EXERCISE REQUIREMENTS
Which lines run from the line with "Instruction: Open the" to the end of the entries? Write out exactly those, leaving out the pictures.

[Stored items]
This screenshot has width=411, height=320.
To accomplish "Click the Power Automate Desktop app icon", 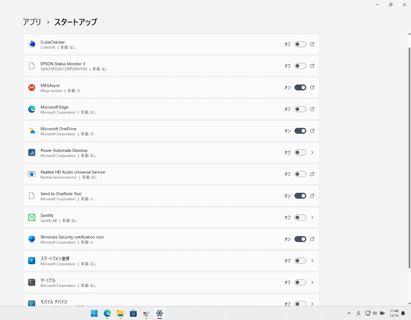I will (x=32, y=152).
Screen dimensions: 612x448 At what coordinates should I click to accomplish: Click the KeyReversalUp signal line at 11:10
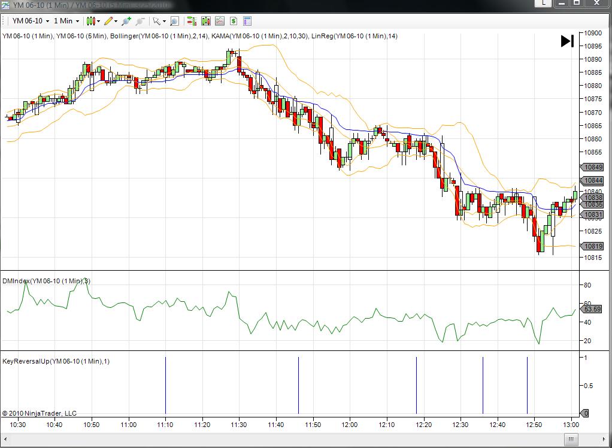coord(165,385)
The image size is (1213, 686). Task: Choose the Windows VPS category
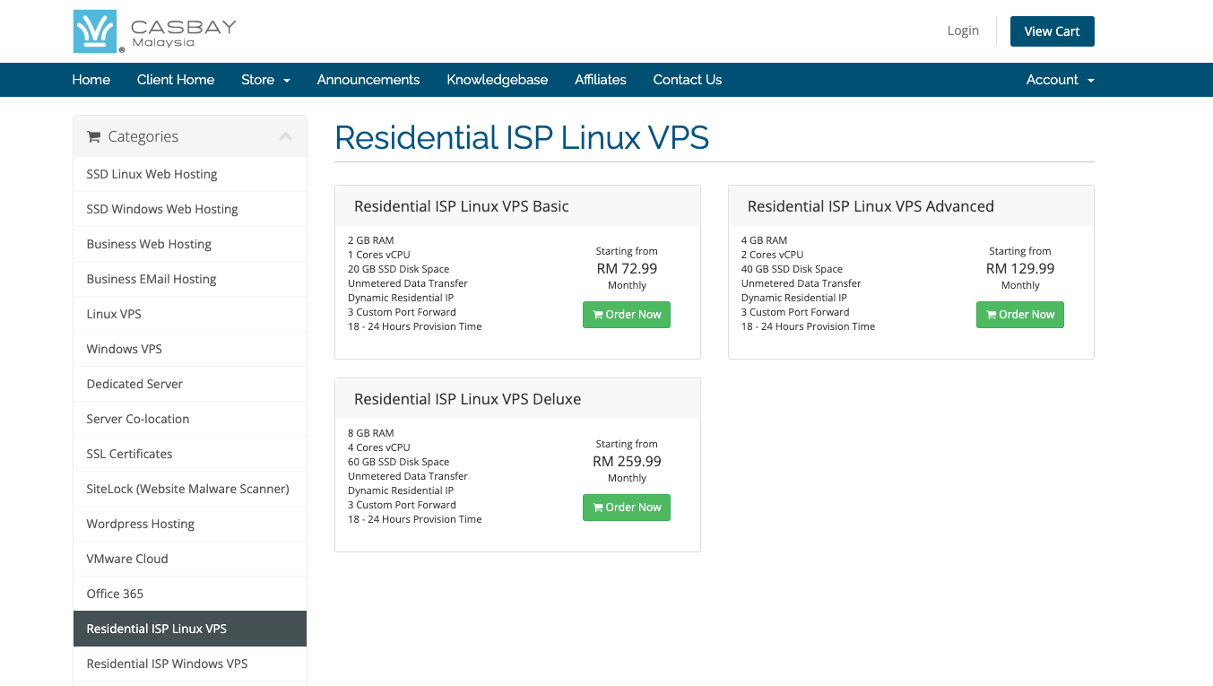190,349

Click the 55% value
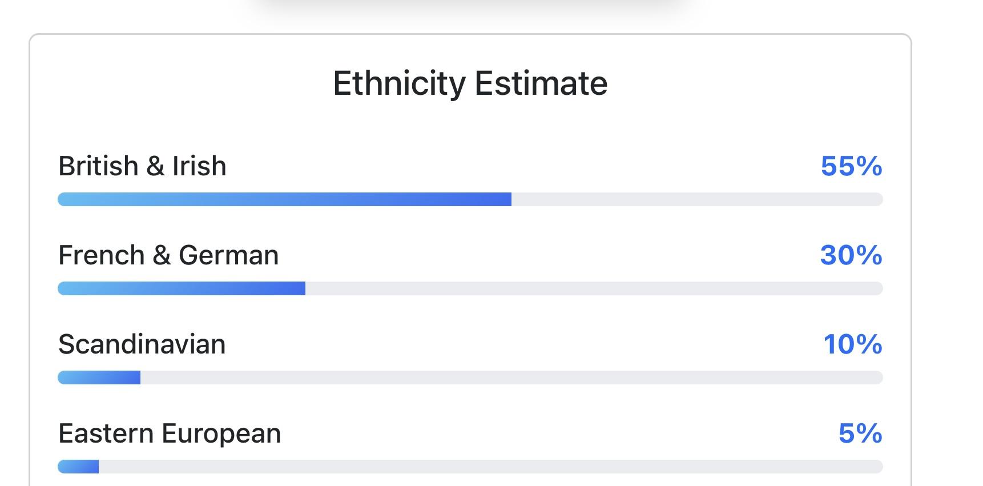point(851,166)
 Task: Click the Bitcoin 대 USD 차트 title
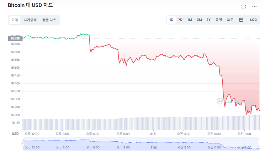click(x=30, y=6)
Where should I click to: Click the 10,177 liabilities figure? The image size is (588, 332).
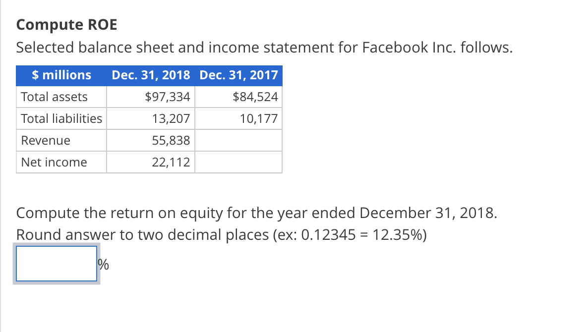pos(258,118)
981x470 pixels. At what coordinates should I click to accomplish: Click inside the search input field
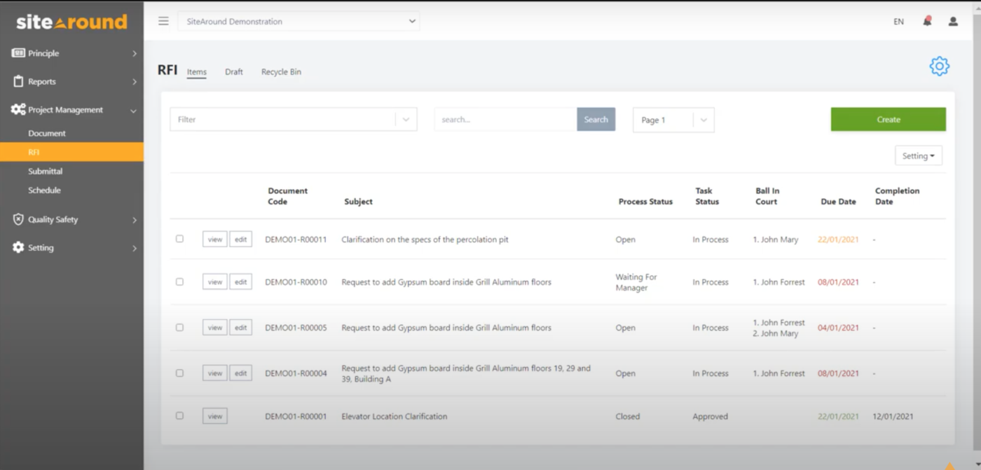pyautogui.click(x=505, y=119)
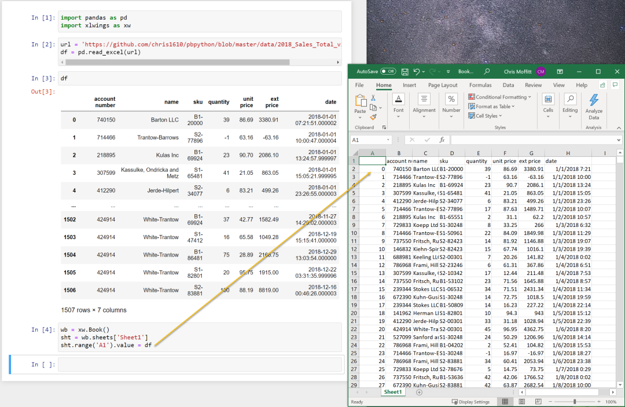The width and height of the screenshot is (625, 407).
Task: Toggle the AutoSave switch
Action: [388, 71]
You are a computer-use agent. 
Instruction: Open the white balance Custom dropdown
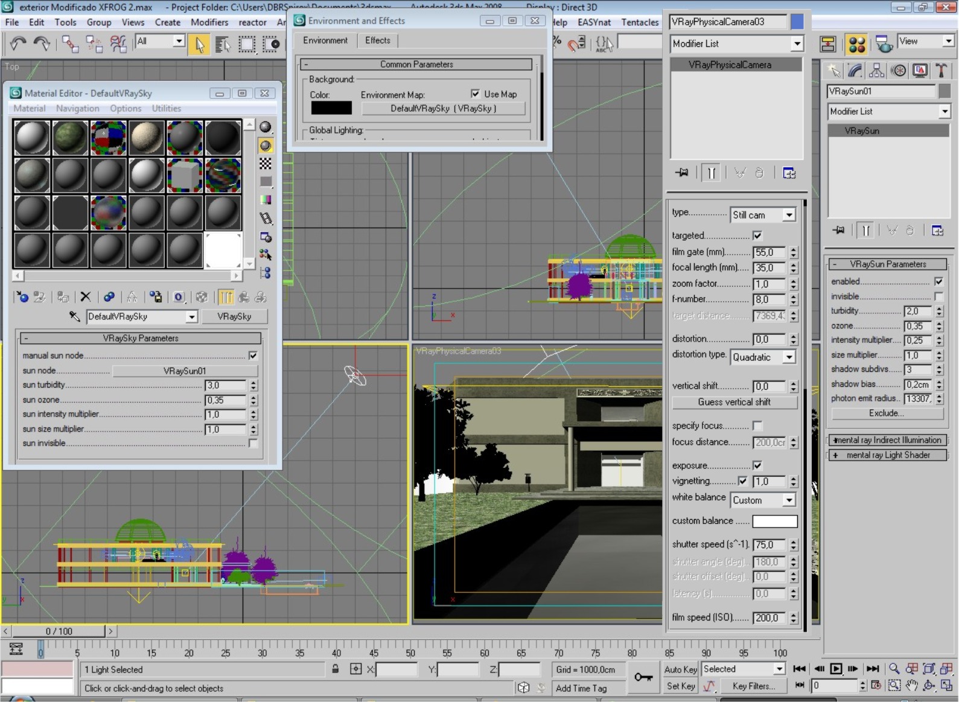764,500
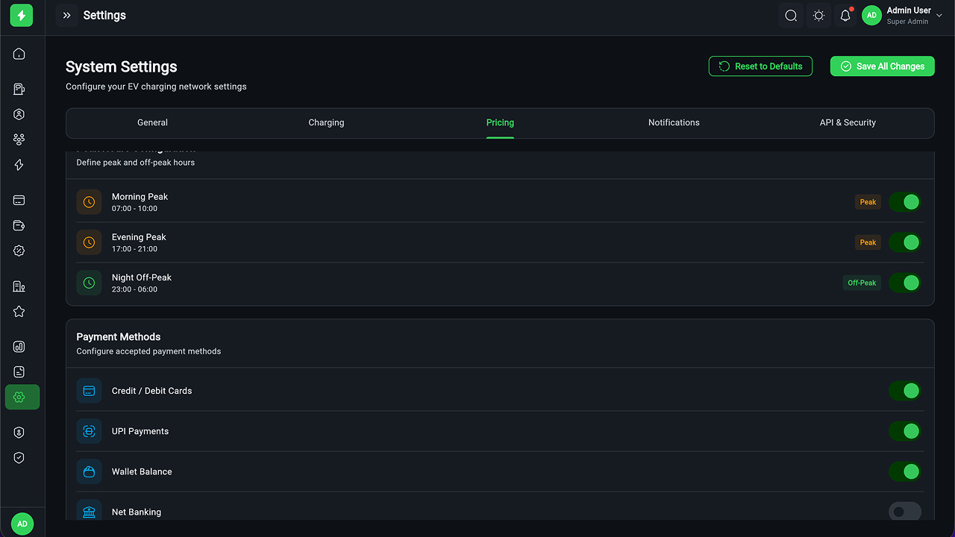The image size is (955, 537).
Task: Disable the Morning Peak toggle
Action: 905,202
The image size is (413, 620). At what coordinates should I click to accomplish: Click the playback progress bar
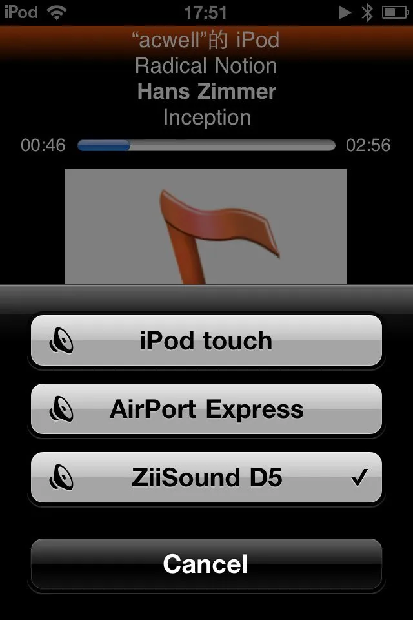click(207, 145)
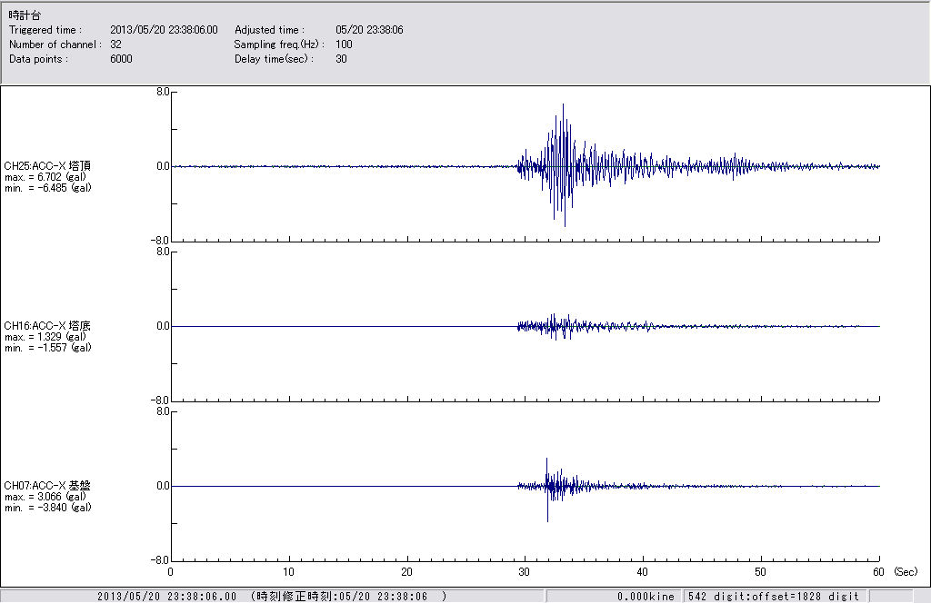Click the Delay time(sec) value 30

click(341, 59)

ANSWER TO THIS EXERCISE
Instruction: Open the white balance Custom dropdown
764,500
The image size is (955, 537).
Task: Disable the Morning Peak toggle
Action: 905,202
The image size is (413, 620). At what coordinates should I click to accomplish: Click the playback progress bar
click(207, 145)
Click the Delay time(sec) value 30

click(341, 59)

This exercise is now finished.